According to Lazarus’ research, the murders took place sometime in the 1940s.
In 1953, a Vancouver Park Board employee stepped on a skull in a remote part of Stanley Park. He then found a woman’s coat, and below this coat is where he made the discovery.
There were bones, two helmets that belonged to children, shoes, a lunch box, and the murder weapon.
It was a hatchet, and this hatchet is actually available for viewing at the Vancouver Police Museum. Lazarus calls the case Vancouver’s very own Hansel and Gretel fairy tale. She also calls it one of Vancouver’s most botched cases.
Theories and recent discoveries
Many theories have emerged in the case, including one involving the idea that it was the mother of the children — believed initially to be a boy and a girl — who killed them.
News publications actually ran with this theory.

**Material provided:**
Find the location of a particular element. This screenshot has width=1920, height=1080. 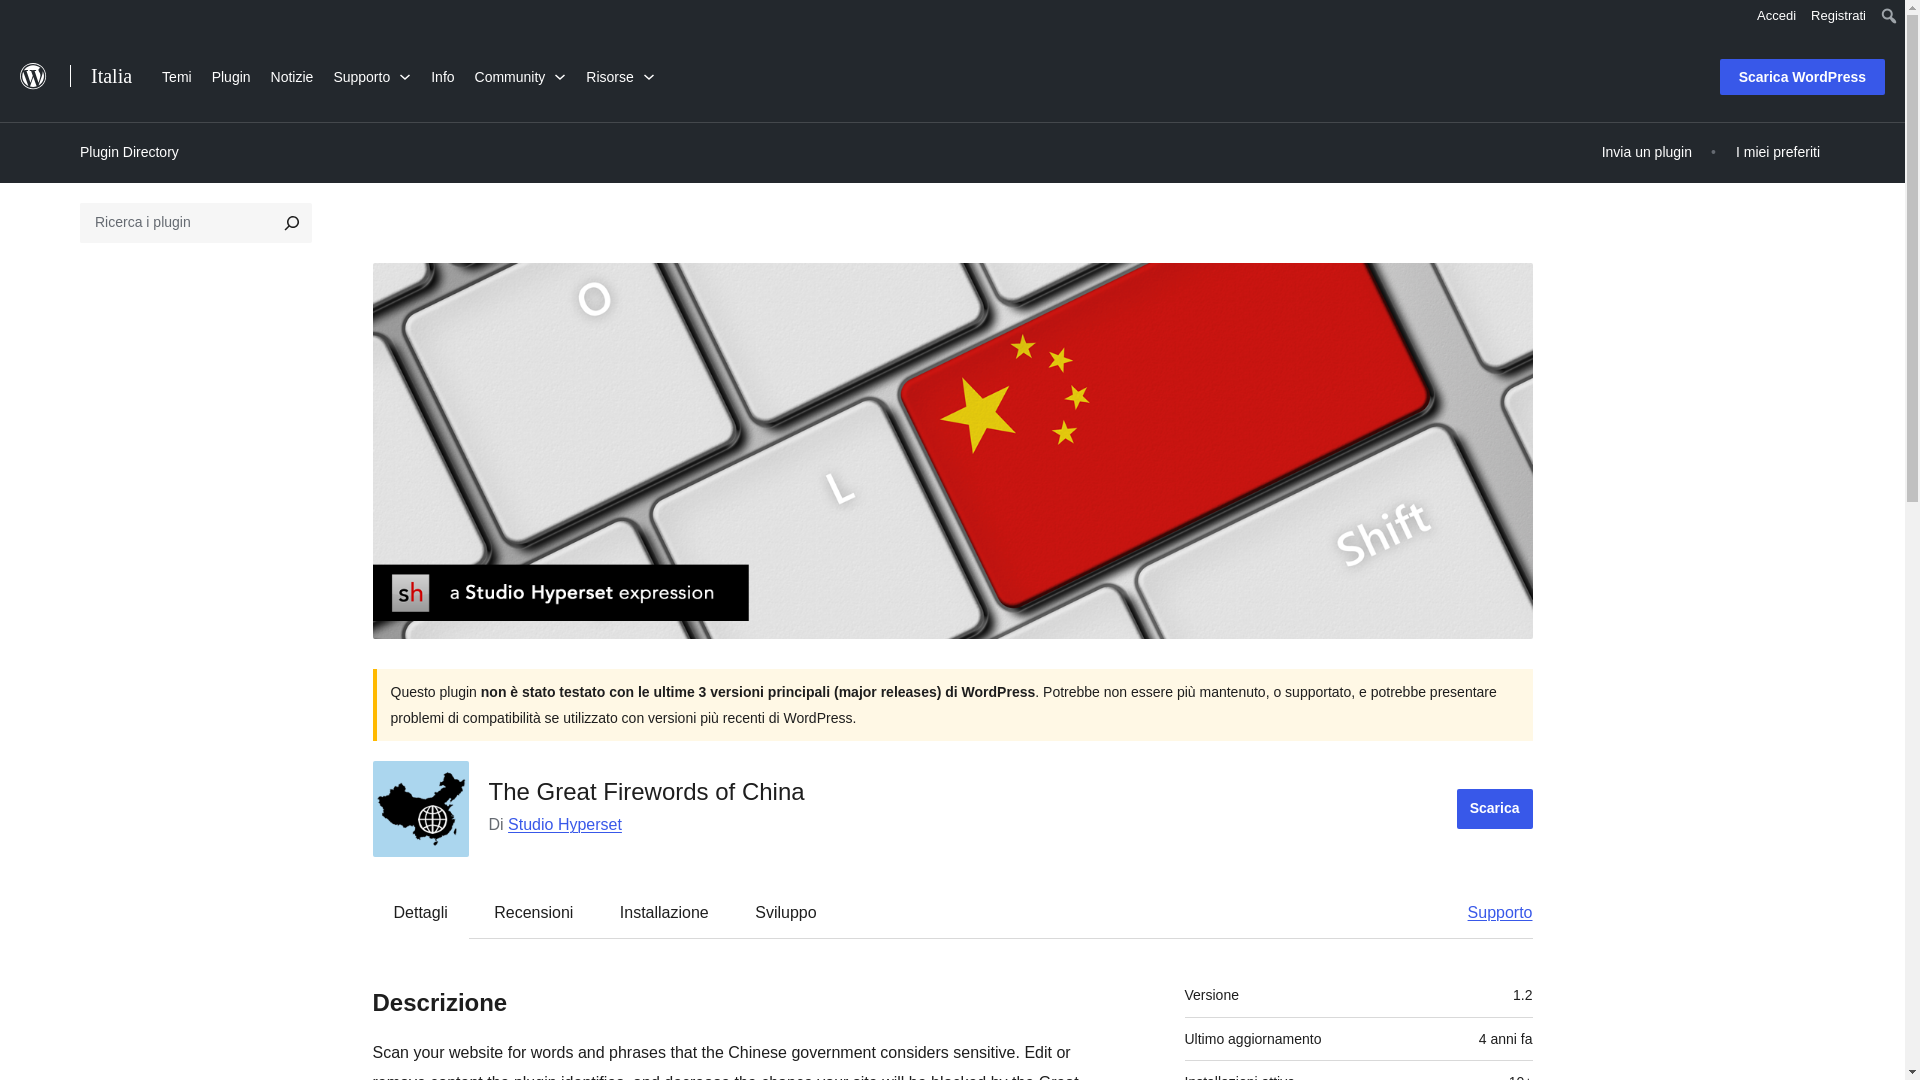

Registrati is located at coordinates (1838, 16).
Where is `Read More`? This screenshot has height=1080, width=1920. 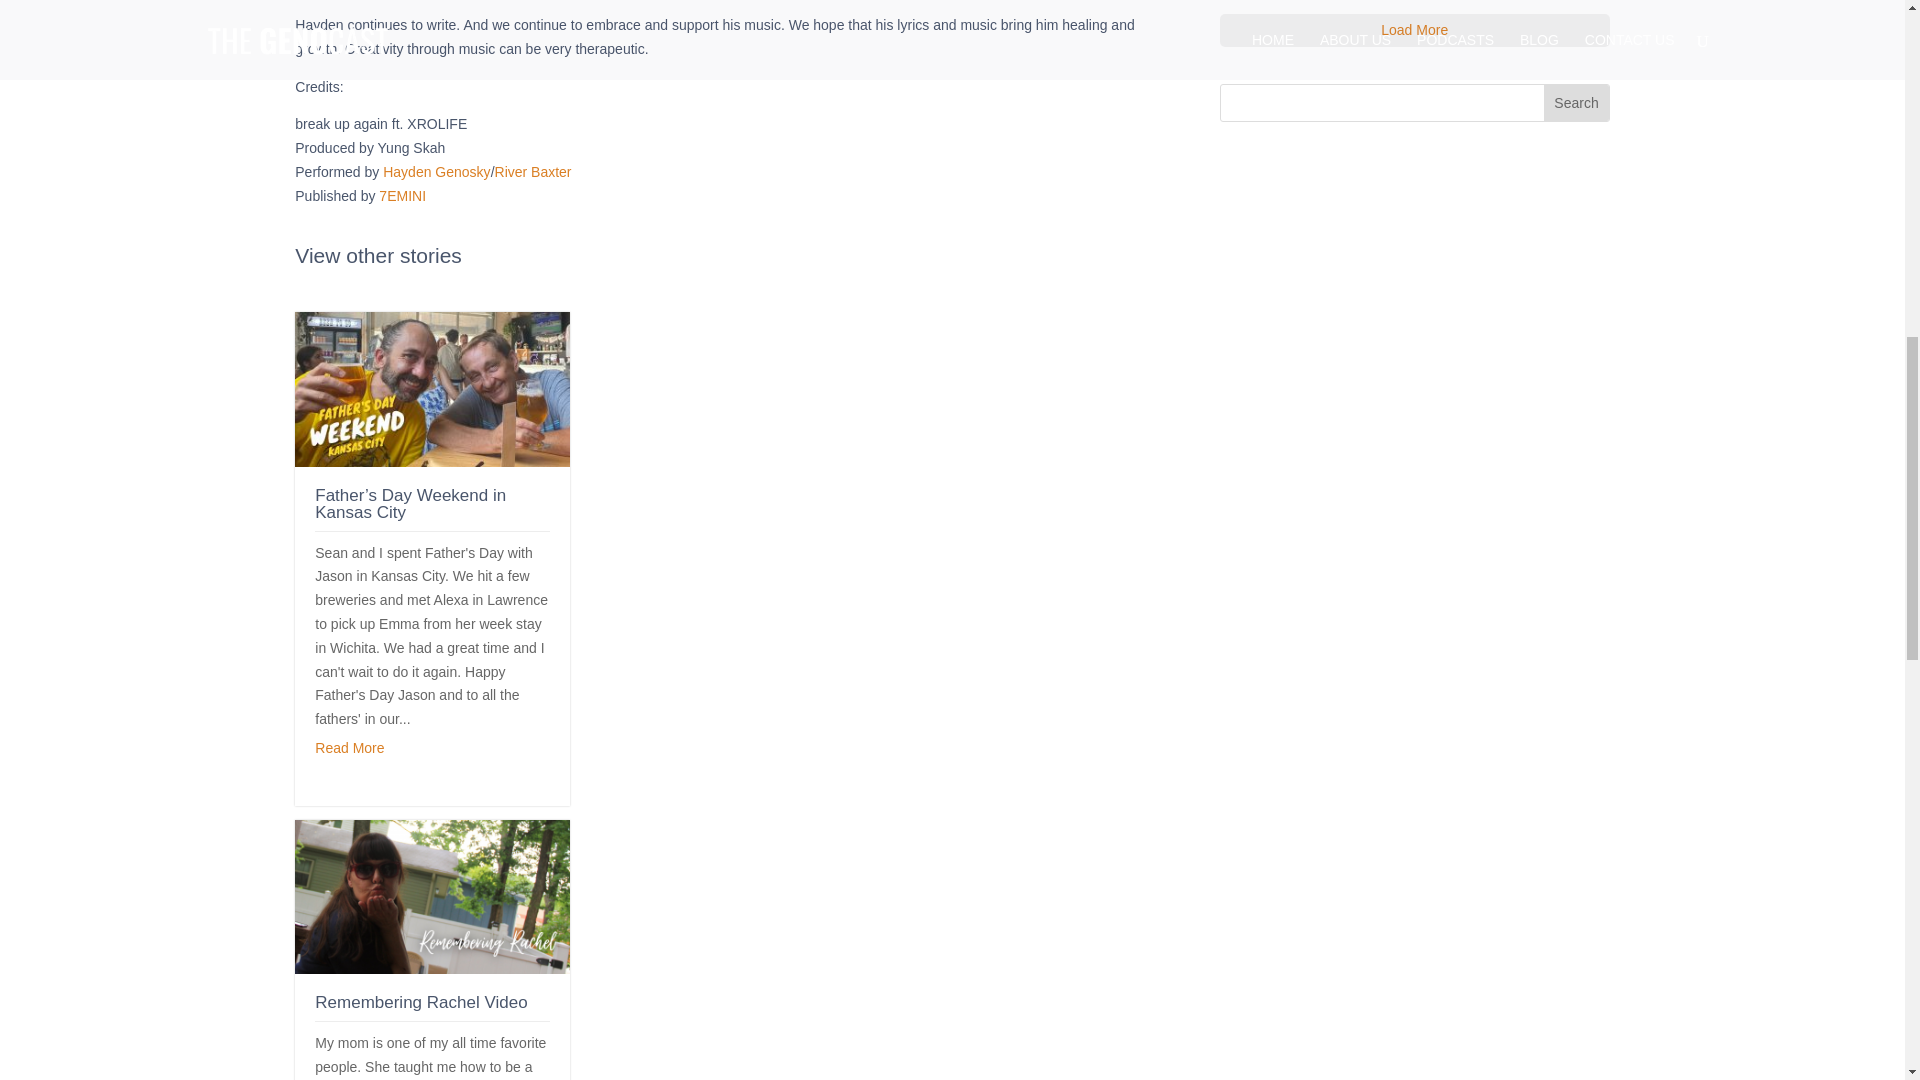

**Work to complete:**
a) From the Stanley Park text, transcribe the passage from "In 1953, a Vancouver" to "who killed them.".
b) Answer these questions using the Stanley Park text:
(i) In what year did the Vancouver Park Board employee step on a skull?
(ii) Where is the hatchet available for viewing?
(iii) According to one theory, who killed the children?
c) On what basis does the Stanley Park text say the murders took place sometime in the 1940s?

**Response list:**
a)
In 1953, a Vancouver Park Board employee stepped on a skull in a remote part of Stanley Park. He then found a woman’s coat, and below this coat is where he made the discovery.
There were bones, two helmets that belonged to children, shoes, a lunch box, and the murder weapon.
It was a hatchet, and this hatchet is actually available for viewing at the Vancouver Police Museum. Lazarus calls the case Vancouver’s very own Hansel and Gretel fairy tale. She also calls it one of Vancouver’s most botched cases.
Theories and recent discoveries
Many theories have emerged in the case, including one involving the idea that it was the mother of the children — believed initially to be a boy and a girl — who killed them.

b)
(i) 1953
(ii) The Vancouver Police Museum
(iii) The mother of the children

c) The Stanley Park text places the murders in the 1940s on the basis of Lazarus' research.